*** EXCERPT TO READ ***

Hacked Ex-CBS Journalist Says Obama DOJ Swapped Her Hard Drive While Inspecting Computer

Former CBS correspondent Sharyl Attkisson has accused the Obama DOJ of swapping out her hard drive while it was in their possession in a Thursday tweet.

“What would you think if I told you the hard drive of one of my personal computers was secretly switched out w/another while in custody of the Justice Dept. Inspector General– before they gave it back to me?” Attkisson tweeted, adding “Tick-tock” at the end, suggesting there’s more to the story. 

Attkisson says that Inspector General Michael Horowitz was the Inspector General which she gave her computer(s) to, and who she she claims has her hard drive.  

When one commentor on Twitter said “it would be reckless to make such a claim withou evidence, Attkisson replied “It would be.” 

Attkisson’s computer was famously hacked in 2012 while she was reporting on the Benghazi scandal for CBS – which the journalist captured on video given to Politico in 2014. A cybersecurity firm hired by the network “determined through forensic analysis” that “Attkisson’s computer was accessed by an unauthorized, external, unknown party on multiple occasions in late 2012.” 

Attkisson alleges that government agencies were behind the attack, and also claims that her TVs and phone were tampered with. Someone she knows finds a “stray cable” attached to her FiOS box, which can be used to download data. –Politico

“Evidence suggests this party performed all access remotely using Attkisson’s accounts,” said CBS News spokeswoman Sonya McNair at the time. “While no malicious code was found, forensic analysis revealed an intruder had executed commands that appeared to involve search and exfiltration of data. This party also used sophisticated methods to remove all possible indications of unauthorized activity, and alter system times to cause further confusion.” 

Attkisson wrote in her memoir that a source linked to a government agency implicated a “sophisticated entity that used commercial, nonattributable spyware that’s proprietary to a government agency: either the CIA, FBI, the Defense Intelligence Agency or the National Security Agency” in the hack. 

Attkisson wrote last August on her blog:

The IG investigators found and described to me significant suspicious anomalies in that system much like the CBS laptop, unearthing similar efforts by someone to erase data and evidence. However, when the IG computer experts finished their review, the findings went to higher ups and the resulting report was inexplicably withheld from me in its entirety.

I was shut out.

Many months later, under pressure from Congress, the IG eventually released a very different-sounding summary of its forensics report to the press. It recast or excluded much of what the investigators had told me they’d found. I attempted to obtain the full report and original notes, some of which I reviewed while the investigation was underway, describing the suspicious activity found on my personal computer. However, the IG has stonewalled my Freedom of Information (FOI) requests for these documents for several years. If the Department of Justice won’t comply with FOI law, then what recourse does a citizen have?

Vault 7

Last June, WikiLeaks released a trove of over 8,000 documents as part of their “Vault 7” series of leaks on the CIA, which detail sophisticated tools the government can use to infiltrate, control, and manipulate computer systems – even making it look like another country did it with digital “fingerprints.”

*** End of EXCERPT TO READ ***
*** DATASET EXTRACT ***

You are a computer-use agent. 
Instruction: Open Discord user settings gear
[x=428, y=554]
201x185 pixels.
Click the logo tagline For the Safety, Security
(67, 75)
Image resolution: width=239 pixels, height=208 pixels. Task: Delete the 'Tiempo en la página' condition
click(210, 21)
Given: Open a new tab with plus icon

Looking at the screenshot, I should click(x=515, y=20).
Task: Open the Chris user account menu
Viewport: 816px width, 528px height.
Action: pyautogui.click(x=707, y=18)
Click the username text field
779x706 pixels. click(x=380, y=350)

*** End of DATASET EXTRACT ***
*** DATASET EXTRACT ***

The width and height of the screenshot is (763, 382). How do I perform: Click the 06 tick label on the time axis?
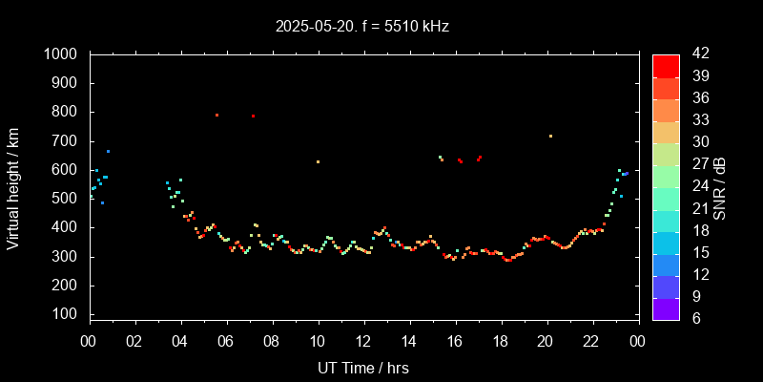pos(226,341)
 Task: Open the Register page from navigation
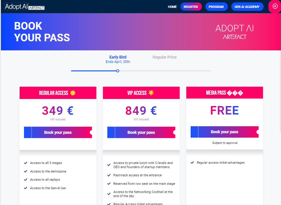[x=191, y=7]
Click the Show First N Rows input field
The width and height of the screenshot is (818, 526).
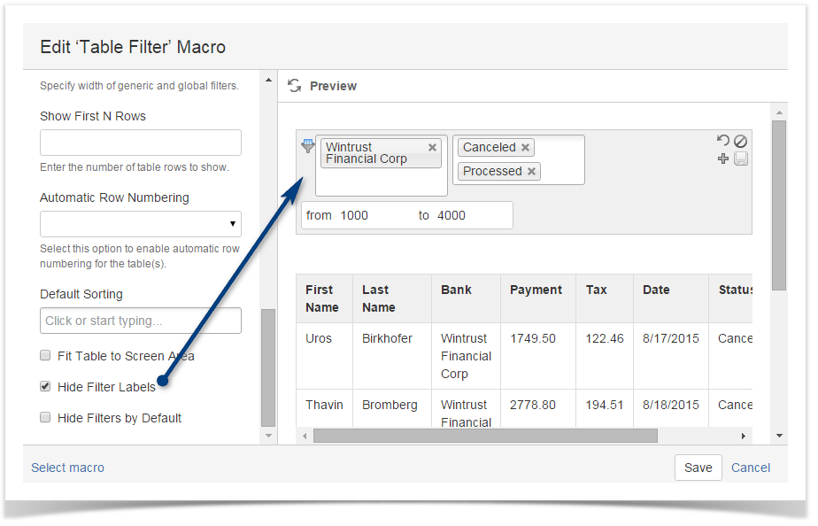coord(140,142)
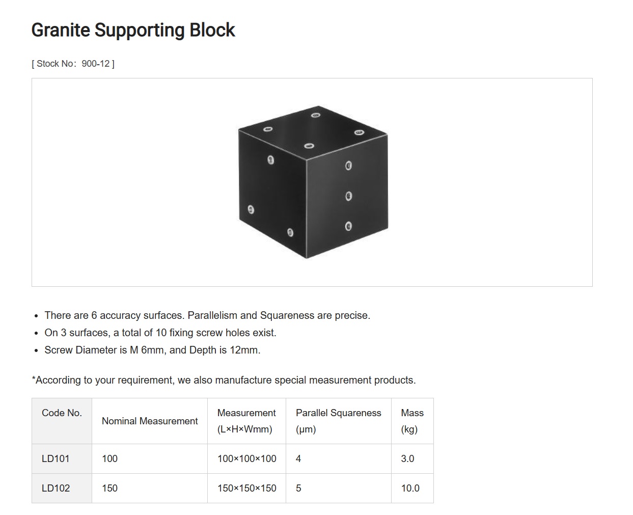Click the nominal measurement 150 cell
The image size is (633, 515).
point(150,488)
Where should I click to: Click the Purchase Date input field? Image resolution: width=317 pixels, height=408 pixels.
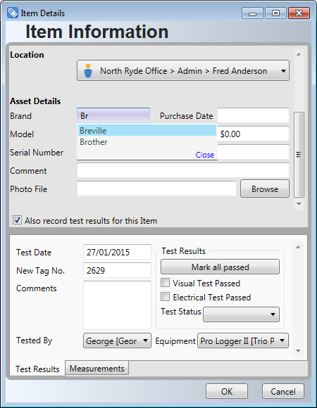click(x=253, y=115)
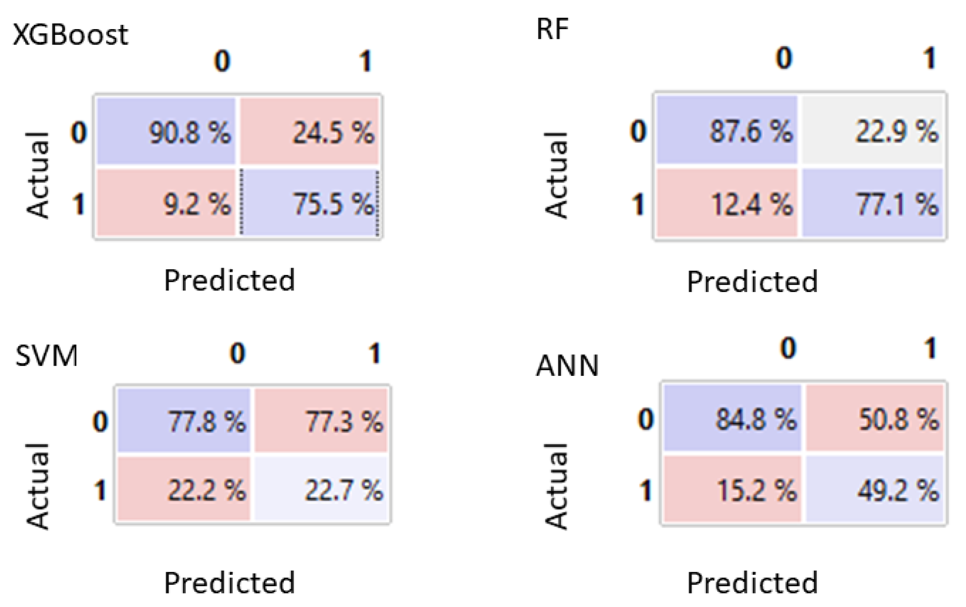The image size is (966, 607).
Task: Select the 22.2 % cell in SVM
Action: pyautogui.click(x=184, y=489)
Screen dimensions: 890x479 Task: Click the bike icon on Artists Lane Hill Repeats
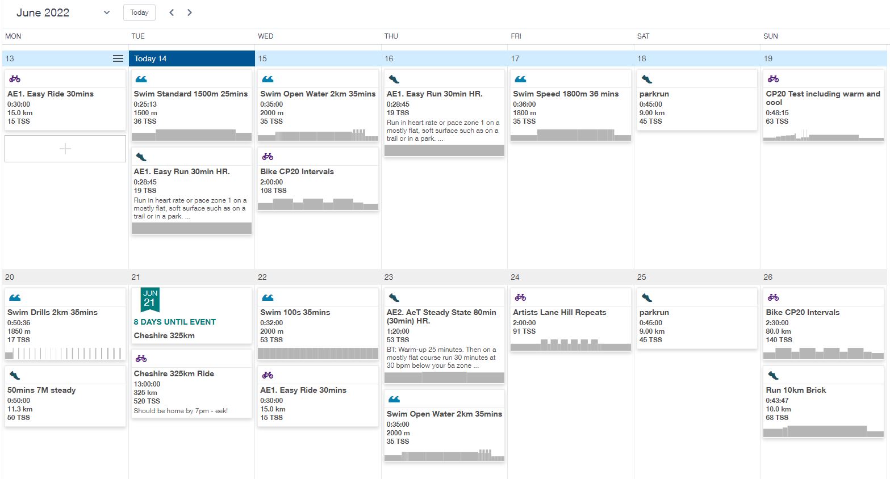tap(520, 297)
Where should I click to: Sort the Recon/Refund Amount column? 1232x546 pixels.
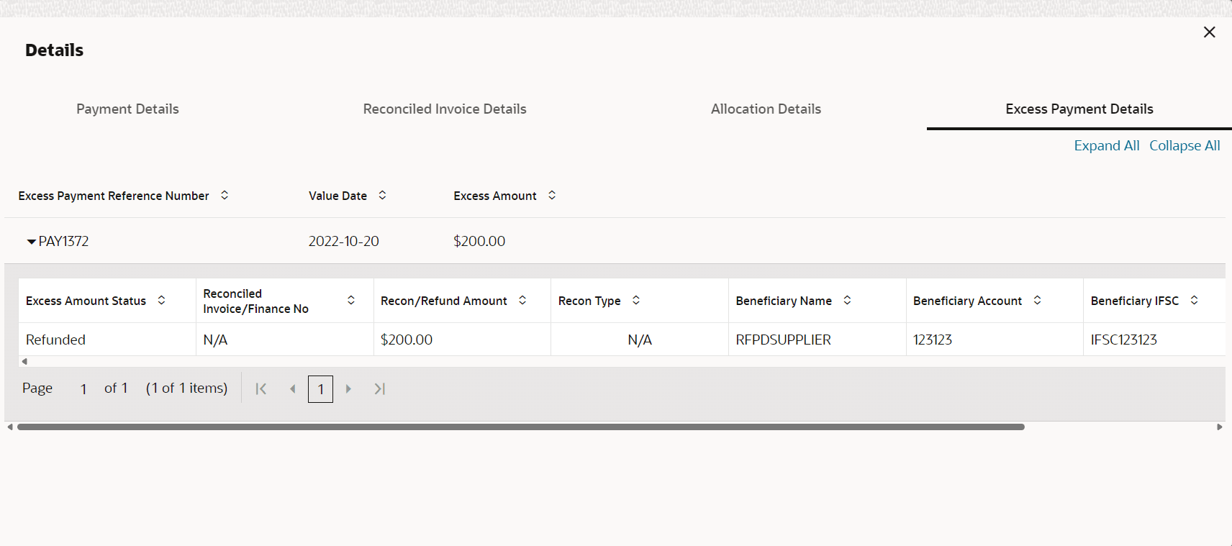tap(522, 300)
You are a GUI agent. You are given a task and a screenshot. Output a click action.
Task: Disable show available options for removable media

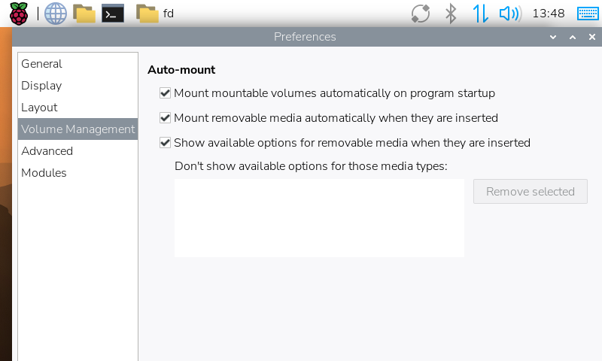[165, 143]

*** End of DATASET EXTRACT ***

[ASSIGNED TASK]:
Rewrite part of the Attkisson article with "memoir" swapped for "book", starting at the words "Attkisson wrote in" and stopping after "was shut out.". The listing has no connection to the article about Sharyl Attkisson.

[YOUR SOLUTION]:
Attkisson wrote in her book that a source linked to a government agency implicated a “sophisticated entity that used commercial, nonattributable spyware that’s proprietary to a government agency: either the CIA, FBI, the Defense Intelligence Agency or the National Security Agency” in the hack. 

Attkisson wrote last August on her blog:

The IG investigators found and described to me significant suspicious anomalies in that system much like the CBS laptop, unearthing similar efforts by someone to erase data and evidence. However, when the IG computer experts finished their review, the findings went to higher ups and the resulting report was inexplicably withheld from me in its entirety.

I was shut out.